*Stored data entries*

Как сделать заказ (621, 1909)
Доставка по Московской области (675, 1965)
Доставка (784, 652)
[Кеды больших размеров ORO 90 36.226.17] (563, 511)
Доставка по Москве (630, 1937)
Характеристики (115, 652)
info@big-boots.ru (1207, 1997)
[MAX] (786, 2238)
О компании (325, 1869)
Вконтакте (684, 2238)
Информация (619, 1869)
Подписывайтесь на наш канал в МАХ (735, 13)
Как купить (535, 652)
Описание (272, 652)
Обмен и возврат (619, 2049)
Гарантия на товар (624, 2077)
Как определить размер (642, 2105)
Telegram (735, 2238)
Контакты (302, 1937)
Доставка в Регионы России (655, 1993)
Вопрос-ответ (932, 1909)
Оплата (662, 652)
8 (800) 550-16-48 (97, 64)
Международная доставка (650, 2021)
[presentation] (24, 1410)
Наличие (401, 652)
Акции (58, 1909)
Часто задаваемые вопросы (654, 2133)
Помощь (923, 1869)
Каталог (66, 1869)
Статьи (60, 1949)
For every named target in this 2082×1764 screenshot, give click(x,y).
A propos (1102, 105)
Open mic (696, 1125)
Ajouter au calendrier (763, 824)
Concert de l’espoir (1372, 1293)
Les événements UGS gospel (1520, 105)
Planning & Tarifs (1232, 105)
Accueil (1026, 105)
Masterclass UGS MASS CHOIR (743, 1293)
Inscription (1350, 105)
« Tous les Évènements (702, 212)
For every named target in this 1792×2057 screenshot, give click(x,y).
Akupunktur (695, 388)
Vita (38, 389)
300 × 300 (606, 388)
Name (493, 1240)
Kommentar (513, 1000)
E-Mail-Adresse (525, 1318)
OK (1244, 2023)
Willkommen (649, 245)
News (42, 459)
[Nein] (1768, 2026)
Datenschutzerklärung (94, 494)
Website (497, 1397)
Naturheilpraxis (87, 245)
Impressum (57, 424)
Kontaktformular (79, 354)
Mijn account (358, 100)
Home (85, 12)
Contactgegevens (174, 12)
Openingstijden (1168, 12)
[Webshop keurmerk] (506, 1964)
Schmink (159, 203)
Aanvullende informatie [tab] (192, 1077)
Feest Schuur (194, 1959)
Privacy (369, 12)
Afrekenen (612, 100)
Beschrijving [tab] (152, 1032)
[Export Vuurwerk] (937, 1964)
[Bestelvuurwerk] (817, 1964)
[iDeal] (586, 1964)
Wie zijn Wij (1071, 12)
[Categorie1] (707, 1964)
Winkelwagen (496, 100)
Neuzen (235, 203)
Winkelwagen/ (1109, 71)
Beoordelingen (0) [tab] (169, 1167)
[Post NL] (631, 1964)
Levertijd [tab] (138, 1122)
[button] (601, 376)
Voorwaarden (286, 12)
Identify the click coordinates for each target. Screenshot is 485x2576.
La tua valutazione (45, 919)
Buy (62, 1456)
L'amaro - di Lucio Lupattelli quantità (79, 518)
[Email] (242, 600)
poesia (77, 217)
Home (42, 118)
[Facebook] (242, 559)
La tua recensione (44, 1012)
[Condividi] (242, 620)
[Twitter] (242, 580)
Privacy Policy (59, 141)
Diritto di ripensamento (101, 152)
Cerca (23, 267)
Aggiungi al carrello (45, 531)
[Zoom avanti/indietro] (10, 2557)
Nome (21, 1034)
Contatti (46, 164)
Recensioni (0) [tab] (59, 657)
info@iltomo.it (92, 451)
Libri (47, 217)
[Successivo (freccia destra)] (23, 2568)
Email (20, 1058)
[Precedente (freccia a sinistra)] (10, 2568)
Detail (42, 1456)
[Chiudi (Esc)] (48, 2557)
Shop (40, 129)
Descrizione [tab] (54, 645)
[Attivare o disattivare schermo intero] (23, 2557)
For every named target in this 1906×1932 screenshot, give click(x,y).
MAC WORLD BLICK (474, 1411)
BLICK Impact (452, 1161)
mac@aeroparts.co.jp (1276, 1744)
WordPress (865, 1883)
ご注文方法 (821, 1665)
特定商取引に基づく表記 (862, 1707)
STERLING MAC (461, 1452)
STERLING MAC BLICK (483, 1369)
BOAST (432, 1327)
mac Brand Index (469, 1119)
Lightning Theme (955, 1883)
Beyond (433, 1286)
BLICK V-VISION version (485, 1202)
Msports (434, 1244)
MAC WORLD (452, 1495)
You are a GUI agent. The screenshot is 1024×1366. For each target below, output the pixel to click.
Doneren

*Work to be completed*
The lines needed are those in the data above that hold the string "freccia"; copy each of them.

*Answer*
[Successivo (freccia destra)] (23, 2568)
[Precedente (freccia a sinistra)] (10, 2568)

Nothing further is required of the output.